How do you compete against these boutiques?
You compete on performance. And some clients take comfort that we are institutional in nature. Investors looking at business risk see ours is low. We have independent risk management that is not just at the hedge fund level. Others of course will say hedge funds are no business for traditional institutional managers.
How much of your current assets are sourced from this region?
We gain 25% of our assets from Asia, currently from Hong Kong and Japan. I'm responsible for Asia Pacific. Japan is the opportunity: pension funds there need absolute returns, and they have the money. We have direct relationships with clients because of our pension business as well as through third-party banks used for our retail business.
In Hong Kong, institutions are not keen on hedge funds yet. The Jockey Club is an exception. Here it is still a high-net worth game, and this retail market likes structured products such as guaranteed mutual funds, not standalone hedge funds. We sell here through our own private bank network, and are also looking to distribute through third-party private banks.

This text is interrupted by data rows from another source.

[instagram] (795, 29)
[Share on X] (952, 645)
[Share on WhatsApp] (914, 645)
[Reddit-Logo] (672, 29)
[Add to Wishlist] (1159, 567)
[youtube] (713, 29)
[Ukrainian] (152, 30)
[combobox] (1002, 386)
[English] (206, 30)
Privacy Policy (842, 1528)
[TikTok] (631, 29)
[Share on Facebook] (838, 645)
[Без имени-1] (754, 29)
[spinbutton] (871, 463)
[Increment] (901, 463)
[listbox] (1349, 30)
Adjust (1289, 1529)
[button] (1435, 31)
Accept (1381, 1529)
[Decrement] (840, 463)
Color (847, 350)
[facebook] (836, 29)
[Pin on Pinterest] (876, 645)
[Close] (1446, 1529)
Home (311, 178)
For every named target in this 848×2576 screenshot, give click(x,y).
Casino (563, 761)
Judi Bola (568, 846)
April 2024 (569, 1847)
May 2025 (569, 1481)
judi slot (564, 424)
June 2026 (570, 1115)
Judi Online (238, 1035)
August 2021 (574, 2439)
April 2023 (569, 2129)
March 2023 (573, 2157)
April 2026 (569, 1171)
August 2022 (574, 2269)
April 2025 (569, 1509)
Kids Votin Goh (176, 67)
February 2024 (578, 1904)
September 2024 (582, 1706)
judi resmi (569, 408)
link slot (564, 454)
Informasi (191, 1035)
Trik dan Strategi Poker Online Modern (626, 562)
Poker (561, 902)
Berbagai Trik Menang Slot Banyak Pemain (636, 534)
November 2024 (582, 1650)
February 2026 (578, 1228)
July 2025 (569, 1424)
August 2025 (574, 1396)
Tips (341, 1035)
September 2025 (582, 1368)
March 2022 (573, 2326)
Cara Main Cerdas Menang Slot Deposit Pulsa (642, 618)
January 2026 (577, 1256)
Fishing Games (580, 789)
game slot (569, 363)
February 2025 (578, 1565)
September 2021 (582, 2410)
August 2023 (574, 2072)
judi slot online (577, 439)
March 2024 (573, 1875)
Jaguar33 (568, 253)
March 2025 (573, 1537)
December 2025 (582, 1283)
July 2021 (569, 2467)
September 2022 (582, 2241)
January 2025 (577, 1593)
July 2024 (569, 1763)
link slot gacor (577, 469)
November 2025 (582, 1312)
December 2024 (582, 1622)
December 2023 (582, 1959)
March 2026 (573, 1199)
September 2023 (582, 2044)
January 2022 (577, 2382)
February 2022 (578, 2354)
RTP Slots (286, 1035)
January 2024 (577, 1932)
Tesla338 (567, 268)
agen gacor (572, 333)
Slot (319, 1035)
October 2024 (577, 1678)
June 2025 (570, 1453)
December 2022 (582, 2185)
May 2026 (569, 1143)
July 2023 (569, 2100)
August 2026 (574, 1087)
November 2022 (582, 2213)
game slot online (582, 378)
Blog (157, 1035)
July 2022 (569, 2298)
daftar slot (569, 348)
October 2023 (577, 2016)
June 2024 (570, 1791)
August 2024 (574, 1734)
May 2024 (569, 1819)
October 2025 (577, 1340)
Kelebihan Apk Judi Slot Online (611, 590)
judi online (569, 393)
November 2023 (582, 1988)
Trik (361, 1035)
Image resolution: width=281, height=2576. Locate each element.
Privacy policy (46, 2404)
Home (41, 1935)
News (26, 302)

What is the hardest part about marketing your alternative investment services?
It's getting people over the hedge-fund hump, conceptually. We don't want an unstable pool of capital; we've turned away money because the client didn't understand what we are doing. The Hong Kong regulators have helped to raise the profile of hedge funds, but hype doesn't necessarily mean understanding.
Do you find consultants helpful?
Consultants in Hong Kong, Singapore and Australia drive growth among pension plan allocations, but consultants only look at funds of funds. The economics of them to analyze 6,000 hedge funds for a 5% allocation of a client's portfolio makes no sense. But Japanese investors have been allocating to hedge funds before consultants even considered it an asset class. You don't lead in to clients directly via consultants. And Frank Russell has its own fund of hedge funds, which is a conflict of interest.
Why would hedge funds want to be part of your fund of funds rather than an established boutique's fund of funds?
Hedge funds employ us as gatekeeper to reach institutions and diversify out of relying solely on high-net worth clients, which they can access using, say, a Swiss private bank. These may not always be the best funds but they are established.